Pour nombre d’observateurs, le report des voix de la liste L’Avenir ensemble n’a pas profité à celle du maire sortant. (Photo @rdenne-mag)
Trahison à gauche
Pressentie pour devenir adjointe, Ingrid Lempereur a du mal à maîtriser ses émotions et à finir ses phrases. Elle se déclare « déçue…, déçue parce que la droite…, déçue pour les salariés plus que pour moi ». Son analyse de la défaite tient principalement au non report des voix de la liste Mehrez sur celle du maire sortant. « Je pense que le report de voix à gauche ne s’est pas fait, c’est tout ».

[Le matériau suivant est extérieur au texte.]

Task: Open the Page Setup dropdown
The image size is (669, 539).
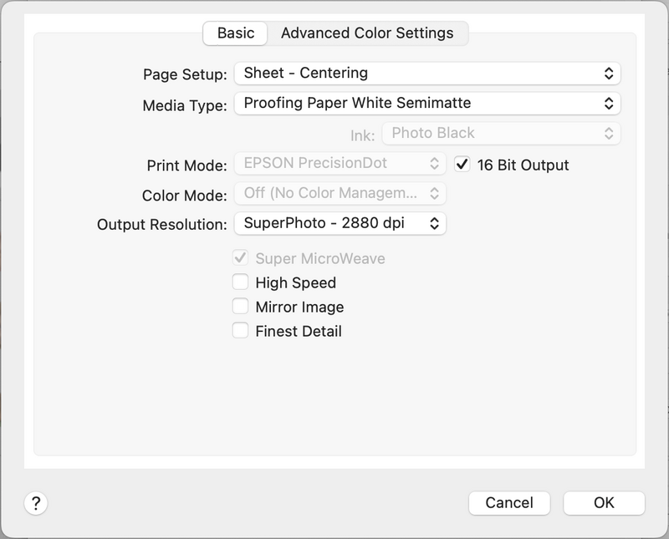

Quand on l’interroge sur la réalité de l’identité politique de cette liste, la jeune élue communiste rétorque : « Elle était déclarée en tant que telle avec M. Gicquel (numéro trois de la liste L’Avenir ensemble, ndlr), qui était quand même au Parti de gauche et qui s’en revendiquait. Je ne vois pas un Front de gauche appeler à voter à droite. Donc, je ne sais pas…».
Quant à savoir si la défaite de la liste Un Avenir pour Revin est à mettre en relations avec les revers de la gauche au niveau national comme dans les Ardennes, Ingrid Lempereur semble dubitative. « Le vote sanction, on l’avait déjà eu au premier tour, estime-t-elle. Je pense qu’il a peut-être encore une petite part dans le résultat de ce soir. Mais l’écart de voix montre bien le lien entre les 260 voix de monsieur Mehrez et les voix supplémentaires de monsieur Durbecq. Ces voix-là, il n’est pas allé les chercher dans l’abstention. »

Karim Mehrez et ses amis entendent bien ne pas être qu’un feu de paille dans la vie politique locale. (Photo @rdenne-mag)
L’horizon 2020
Certains y pensent déjà. À quoi ? Aux prochaines élections municipales. La mandature n’est pas encore commencée que certains se déclarent déjà. Ce dimanche, Chabane Sehel a affiché son intention sur les réseaux sociaux, alors qu’il félicitait son ami Boris Ravignon (UMP) tout juste élu maire de Charleville-Mézières.
« Pour Revin, le changement c’est maintenant, note-t-il en paraphrasant François Hollande, alors à l’équipe de Daniel Durbecq au travail pour que les revinoises et revinois renoue (sic) avec la confiance qu’ils avaient perdu (sic). Un bilan tout simple, les communistes n’existent plus à Revin, un front de gauche de Claude Gicquel qui commence à vivre et des socialistes qui doivent tirer tous les enseignements de ce scrutin et quand on veut gagner la mairie, un conseil il faut faire attention a (sic) ne pas donner tout au même personne a bonne (sic) entendeur. Pour ma part Rendez-vous en 2020. Je m’y prépare dès aujourd’hui.»
Du côté de Karim Mehrez, on peut escompter que la vigilance qu’il souhaite exercer sur les travaux de la future équipe municipale débouchera sans doute sur une nouvelle candidature. C’est du moins ce que promettent les affiches placardées en ville.
À droite comme à gauche, les ténors sont prévenus : dans le chœur, il y a des aspirants au premier rôle.